Work to complete: Render each line of the items below as a Markdown table with two columns, Row and Line. Number the rows in order and skip blank lines.

-- begin --

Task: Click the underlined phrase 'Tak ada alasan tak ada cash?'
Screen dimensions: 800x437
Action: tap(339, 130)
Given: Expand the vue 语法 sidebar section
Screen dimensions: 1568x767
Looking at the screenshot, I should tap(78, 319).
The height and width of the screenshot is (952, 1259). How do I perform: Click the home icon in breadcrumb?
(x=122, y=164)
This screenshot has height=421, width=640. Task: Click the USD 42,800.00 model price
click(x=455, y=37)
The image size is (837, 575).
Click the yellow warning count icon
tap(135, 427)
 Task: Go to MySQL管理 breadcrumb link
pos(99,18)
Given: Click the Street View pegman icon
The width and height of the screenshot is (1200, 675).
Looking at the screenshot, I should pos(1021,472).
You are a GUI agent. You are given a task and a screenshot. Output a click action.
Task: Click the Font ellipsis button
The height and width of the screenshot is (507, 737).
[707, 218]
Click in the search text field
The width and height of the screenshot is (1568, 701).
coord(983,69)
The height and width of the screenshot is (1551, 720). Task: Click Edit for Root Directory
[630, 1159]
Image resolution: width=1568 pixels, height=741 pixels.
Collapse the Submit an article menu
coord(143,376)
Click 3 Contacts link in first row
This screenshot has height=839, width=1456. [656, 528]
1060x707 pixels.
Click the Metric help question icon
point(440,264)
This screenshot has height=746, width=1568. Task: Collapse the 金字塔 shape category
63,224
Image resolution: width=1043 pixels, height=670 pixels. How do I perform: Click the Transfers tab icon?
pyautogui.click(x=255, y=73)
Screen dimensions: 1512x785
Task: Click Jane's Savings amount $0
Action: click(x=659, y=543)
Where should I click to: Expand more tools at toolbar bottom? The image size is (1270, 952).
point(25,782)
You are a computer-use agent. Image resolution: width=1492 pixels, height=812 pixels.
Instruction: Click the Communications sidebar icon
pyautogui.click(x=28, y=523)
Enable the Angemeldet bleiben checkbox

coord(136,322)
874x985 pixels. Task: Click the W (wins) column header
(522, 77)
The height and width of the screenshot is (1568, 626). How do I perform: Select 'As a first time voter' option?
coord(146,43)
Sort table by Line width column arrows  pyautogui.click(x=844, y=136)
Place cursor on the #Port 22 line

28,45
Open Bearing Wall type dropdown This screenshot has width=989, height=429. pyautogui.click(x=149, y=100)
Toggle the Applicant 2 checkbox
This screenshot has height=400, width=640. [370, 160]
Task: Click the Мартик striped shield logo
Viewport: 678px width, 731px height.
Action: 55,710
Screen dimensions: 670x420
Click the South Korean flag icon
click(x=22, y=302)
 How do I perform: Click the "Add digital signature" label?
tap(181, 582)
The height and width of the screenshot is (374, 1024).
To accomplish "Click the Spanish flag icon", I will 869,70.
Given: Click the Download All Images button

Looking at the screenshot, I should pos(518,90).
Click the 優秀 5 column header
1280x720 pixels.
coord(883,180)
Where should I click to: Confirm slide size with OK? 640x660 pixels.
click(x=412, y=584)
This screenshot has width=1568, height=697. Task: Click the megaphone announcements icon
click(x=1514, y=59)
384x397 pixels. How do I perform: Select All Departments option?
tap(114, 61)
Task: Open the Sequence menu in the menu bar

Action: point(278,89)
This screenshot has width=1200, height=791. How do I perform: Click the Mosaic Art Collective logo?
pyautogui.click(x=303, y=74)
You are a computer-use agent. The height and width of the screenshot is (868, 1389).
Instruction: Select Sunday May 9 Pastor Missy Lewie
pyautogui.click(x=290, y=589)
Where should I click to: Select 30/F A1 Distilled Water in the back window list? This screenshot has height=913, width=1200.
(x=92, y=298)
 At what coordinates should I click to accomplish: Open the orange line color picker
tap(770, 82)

-- end --

Worked answer:
| Row | Line |
|---|---|
| 1 | Task: Click the underlined phrase 'Tak ada alasan tak ada cash?' |
| 2 | Screen dimensions: 800x437 |
| 3 | Action: tap(339, 130) |
| 4 | Given: Expand the vue 语法 sidebar section |
| 5 | Screen dimensions: 1568x767 |
| 6 | Looking at the screenshot, I should tap(78, 319). |
| 7 | The height and width of the screenshot is (952, 1259). How do I perform: Click the home icon in breadcrumb? |
| 8 | (x=122, y=164) |
| 9 | This screenshot has height=421, width=640. Task: Click the USD 42,800.00 model price |
| 10 | click(x=455, y=37) |
| 11 | The image size is (837, 575). |
| 12 | Click the yellow warning count icon |
| 13 | tap(135, 427) |
| 14 |  Task: Go to MySQL管理 breadcrumb link |
| 15 | pos(99,18) |
| 16 | Given: Click the Street View pegman icon |
| 17 | The width and height of the screenshot is (1200, 675). |
| 18 | Looking at the screenshot, I should pos(1021,472). |
| 19 | You are a GUI agent. You are given a task and a screenshot. Output a click action. |
| 20 | Task: Click the Font ellipsis button |
| 21 | The height and width of the screenshot is (507, 737). |
| 22 | [707, 218] |
| 23 | Click in the search text field |
| 24 | The width and height of the screenshot is (1568, 701). |
| 25 | coord(983,69) |
| 26 | The height and width of the screenshot is (1551, 720). Task: Click Edit for Root Directory |
| 27 | [630, 1159] |
| 28 | Image resolution: width=1568 pixels, height=741 pixels. |
| 29 | Collapse the Submit an article menu |
| 30 | coord(143,376) |
| 31 | Click 3 Contacts link in first row |
| 32 | This screenshot has height=839, width=1456. [656, 528] |
| 33 | 1060x707 pixels. |
| 34 | Click the Metric help question icon |
| 35 | point(440,264) |
| 36 | This screenshot has height=746, width=1568. Task: Collapse the 金字塔 shape category |
| 37 | 63,224 |
| 38 | Image resolution: width=1043 pixels, height=670 pixels. How do I perform: Click the Transfers tab icon? |
| 39 | pyautogui.click(x=255, y=73) |
| 40 | Screen dimensions: 1512x785 |
| 41 | Task: Click Jane's Savings amount $0 |
| 42 | Action: click(x=659, y=543) |
| 43 | Where should I click to: Expand more tools at toolbar bottom? The image size is (1270, 952). |
| 44 | point(25,782) |
| 45 | You are a computer-use agent. Image resolution: width=1492 pixels, height=812 pixels. |
| 46 | Instruction: Click the Communications sidebar icon |
| 47 | pyautogui.click(x=28, y=523) |
| 48 | Enable the Angemeldet bleiben checkbox |
| 49 | coord(136,322) |
| 50 | 874x985 pixels. Task: Click the W (wins) column header |
| 51 | (522, 77) |
| 52 | The height and width of the screenshot is (1568, 626). How do I perform: Select 'As a first time voter' option? |
| 53 | coord(146,43) |
| 54 | Sort table by Line width column arrows  pyautogui.click(x=844, y=136) |
| 55 | Place cursor on the #Port 22 line |
| 56 | 28,45 |
| 57 | Open Bearing Wall type dropdown This screenshot has width=989, height=429. pyautogui.click(x=149, y=100) |
| 58 | Toggle the Applicant 2 checkbox |
| 59 | This screenshot has height=400, width=640. [370, 160] |
| 60 | Task: Click the Мартик striped shield logo |
| 61 | Viewport: 678px width, 731px height. |
| 62 | Action: 55,710 |
| 63 | Screen dimensions: 670x420 |
| 64 | Click the South Korean flag icon |
| 65 | click(x=22, y=302) |
| 66 |  How do I perform: Click the "Add digital signature" label? |
| 67 | tap(181, 582) |
| 68 | The height and width of the screenshot is (374, 1024). |
| 69 | To accomplish "Click the Spanish flag icon", I will 869,70. |
| 70 | Given: Click the Download All Images button |
| 71 | Looking at the screenshot, I should pos(518,90). |
| 72 | Click the 優秀 5 column header |
| 73 | 1280x720 pixels. |
| 74 | coord(883,180) |
| 75 | Where should I click to: Confirm slide size with OK? 640x660 pixels. |
| 76 | click(x=412, y=584) |
| 77 | This screenshot has width=1568, height=697. Task: Click the megaphone announcements icon |
| 78 | click(x=1514, y=59) |
| 79 | 384x397 pixels. How do I perform: Select All Departments option? |
| 80 | tap(114, 61) |
| 81 | Task: Open the Sequence menu in the menu bar |
| 82 | Action: point(278,89) |
| 83 | This screenshot has width=1200, height=791. How do I perform: Click the Mosaic Art Collective logo? |
| 84 | pyautogui.click(x=303, y=74) |
| 85 | You are a computer-use agent. The height and width of the screenshot is (868, 1389). |
| 86 | Instruction: Select Sunday May 9 Pastor Missy Lewie |
| 87 | pyautogui.click(x=290, y=589) |
| 88 | Where should I click to: Select 30/F A1 Distilled Water in the back window list? This screenshot has height=913, width=1200. |
| 89 | (x=92, y=298) |
| 90 |  At what coordinates should I click to accomplish: Open the orange line color picker |
| 91 | tap(770, 82) |